Learning Program Synthesis for Integer Sequences from Scratch

Authors: Thibault Gauthier, Josef Urban

AAAI 2023 | Conference PDF | Archive PDF | Plain Text | LLM Run Details

Reproducibility Variable Result LLM Response
Research Type Experimental Our system is tested on the On Line Encyclopedia of Integer Sequences. There, it discovers, on its own, solutions for 27987 sequences starting from basic operators and without human-written training examples. We describe the experiments in Section 7 and analyze some of the solutions in Section 8.
Researcher Affiliation Academia Thibault Gauthier, Josef Urban Czech Technical University in Prague, Czech Republic
Pseudocode Yes Figure 1: Pseudo-code of the self-learning procedure.
Open Source Code Yes The code for our project is publicly available in our repository (Gauthier and Urban 2022a).
Open Datasets Yes A compilation of such sequences is available in the On-Line Encyclopedia of Integer Sequences (OEIS) (Sloane 2007).
Dataset Splits No The paper does not provide specific dataset split information (e.g., percentages or sample counts for training, validation, and testing sets) for reproducibility in a traditional machine learning sense. The self-learning process generates training examples dynamically, rather than using fixed splits from a pre-defined dataset.
Hardware Specification Yes Each of these experiments is run on a server with 32 hyperthreading Intel(R) Xeon(R) CPU E5-2698 v3 @ 2.30GHz, 256 GB of memory, and no GPU cards.
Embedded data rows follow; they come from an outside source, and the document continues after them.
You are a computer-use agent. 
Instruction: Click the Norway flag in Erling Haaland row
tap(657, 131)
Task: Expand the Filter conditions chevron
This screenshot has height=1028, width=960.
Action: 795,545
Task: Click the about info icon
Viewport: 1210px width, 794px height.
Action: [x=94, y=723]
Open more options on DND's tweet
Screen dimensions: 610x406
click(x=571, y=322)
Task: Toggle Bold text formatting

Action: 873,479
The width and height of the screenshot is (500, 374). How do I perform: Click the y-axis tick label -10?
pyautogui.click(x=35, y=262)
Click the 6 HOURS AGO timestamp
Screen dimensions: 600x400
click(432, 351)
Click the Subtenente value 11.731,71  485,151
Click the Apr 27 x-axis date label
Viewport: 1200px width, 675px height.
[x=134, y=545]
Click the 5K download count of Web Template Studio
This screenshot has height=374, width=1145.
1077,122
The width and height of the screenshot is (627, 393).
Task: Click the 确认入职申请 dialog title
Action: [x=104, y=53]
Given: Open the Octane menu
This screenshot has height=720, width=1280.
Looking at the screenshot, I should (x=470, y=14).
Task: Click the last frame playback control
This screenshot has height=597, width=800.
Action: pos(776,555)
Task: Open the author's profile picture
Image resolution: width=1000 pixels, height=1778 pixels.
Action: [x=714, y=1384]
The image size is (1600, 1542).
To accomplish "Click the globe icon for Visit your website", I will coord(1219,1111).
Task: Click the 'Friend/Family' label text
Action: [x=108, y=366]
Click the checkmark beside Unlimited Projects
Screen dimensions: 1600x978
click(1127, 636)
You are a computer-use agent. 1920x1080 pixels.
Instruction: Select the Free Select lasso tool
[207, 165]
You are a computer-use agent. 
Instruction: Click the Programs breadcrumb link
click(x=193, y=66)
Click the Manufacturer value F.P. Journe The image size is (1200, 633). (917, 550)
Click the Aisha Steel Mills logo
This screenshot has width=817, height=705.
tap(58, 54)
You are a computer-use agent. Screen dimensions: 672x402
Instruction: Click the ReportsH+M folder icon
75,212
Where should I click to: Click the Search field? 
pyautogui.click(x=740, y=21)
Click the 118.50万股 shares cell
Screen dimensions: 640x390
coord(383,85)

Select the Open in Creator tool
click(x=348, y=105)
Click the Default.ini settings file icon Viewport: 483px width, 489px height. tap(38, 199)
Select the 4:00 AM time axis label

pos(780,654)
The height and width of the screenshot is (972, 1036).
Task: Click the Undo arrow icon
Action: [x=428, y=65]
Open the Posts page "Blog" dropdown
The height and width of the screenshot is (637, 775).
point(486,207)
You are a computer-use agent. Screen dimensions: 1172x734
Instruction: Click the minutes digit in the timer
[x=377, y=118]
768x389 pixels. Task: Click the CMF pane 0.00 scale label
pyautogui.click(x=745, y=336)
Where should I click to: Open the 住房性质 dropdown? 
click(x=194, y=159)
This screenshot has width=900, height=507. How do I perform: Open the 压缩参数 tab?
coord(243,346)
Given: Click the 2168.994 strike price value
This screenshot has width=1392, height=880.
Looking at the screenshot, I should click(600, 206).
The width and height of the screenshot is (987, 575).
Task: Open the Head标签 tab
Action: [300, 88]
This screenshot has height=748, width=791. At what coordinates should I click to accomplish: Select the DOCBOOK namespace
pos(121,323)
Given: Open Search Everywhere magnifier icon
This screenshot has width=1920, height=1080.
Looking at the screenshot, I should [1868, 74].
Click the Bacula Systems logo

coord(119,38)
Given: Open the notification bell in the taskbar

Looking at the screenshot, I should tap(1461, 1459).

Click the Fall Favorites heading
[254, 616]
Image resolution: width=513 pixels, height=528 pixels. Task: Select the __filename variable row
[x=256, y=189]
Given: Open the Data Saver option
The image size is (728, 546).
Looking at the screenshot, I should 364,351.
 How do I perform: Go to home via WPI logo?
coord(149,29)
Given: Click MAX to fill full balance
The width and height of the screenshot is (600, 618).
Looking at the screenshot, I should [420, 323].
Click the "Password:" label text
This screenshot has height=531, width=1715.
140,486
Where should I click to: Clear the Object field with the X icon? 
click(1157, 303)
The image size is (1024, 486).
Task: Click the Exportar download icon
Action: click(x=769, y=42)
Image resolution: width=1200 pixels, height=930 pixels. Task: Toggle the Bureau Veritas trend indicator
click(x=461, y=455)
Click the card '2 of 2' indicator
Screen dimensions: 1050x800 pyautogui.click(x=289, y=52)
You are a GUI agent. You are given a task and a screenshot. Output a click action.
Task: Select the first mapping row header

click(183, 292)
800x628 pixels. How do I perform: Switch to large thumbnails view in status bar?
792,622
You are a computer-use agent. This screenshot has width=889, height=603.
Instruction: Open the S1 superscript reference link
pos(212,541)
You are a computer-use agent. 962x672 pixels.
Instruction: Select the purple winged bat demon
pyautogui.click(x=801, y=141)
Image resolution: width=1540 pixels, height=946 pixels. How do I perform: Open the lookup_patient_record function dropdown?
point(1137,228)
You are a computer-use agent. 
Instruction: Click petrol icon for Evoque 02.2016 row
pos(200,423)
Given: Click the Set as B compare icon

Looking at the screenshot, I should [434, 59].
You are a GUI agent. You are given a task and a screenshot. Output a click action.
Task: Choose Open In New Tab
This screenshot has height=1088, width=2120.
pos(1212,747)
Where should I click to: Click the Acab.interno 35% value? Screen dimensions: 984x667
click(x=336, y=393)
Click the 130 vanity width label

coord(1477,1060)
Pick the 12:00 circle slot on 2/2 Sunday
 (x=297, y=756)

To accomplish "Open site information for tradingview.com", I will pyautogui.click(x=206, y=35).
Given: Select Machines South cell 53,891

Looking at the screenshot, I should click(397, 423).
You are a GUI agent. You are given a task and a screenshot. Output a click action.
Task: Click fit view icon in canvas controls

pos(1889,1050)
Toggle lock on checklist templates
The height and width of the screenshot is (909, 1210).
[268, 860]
The operating system of the server is Ubuntu 20.4, GNU/Linux 5.4.0-40-generic x86_64.
Software Dependencies No The paper mentions 'Intel MKL library' and 'Ubuntu 20.4' (operating system), but does not provide specific version numbers for software libraries or dependencies crucial for replicating the experiments, as required by the prompt.
Experiment Setup Yes Search parameters Each search phase is run in parallel on 16 cores targeting a total of 160 targets. On each target, a search is run for 10 minutes (2 minutes for side experiments cf. Section 7.2). ... Training parameters The TNN embedding dimension d is chosen to be 64. Each neural network block consists of two fully-connected layers with tanh activation functions.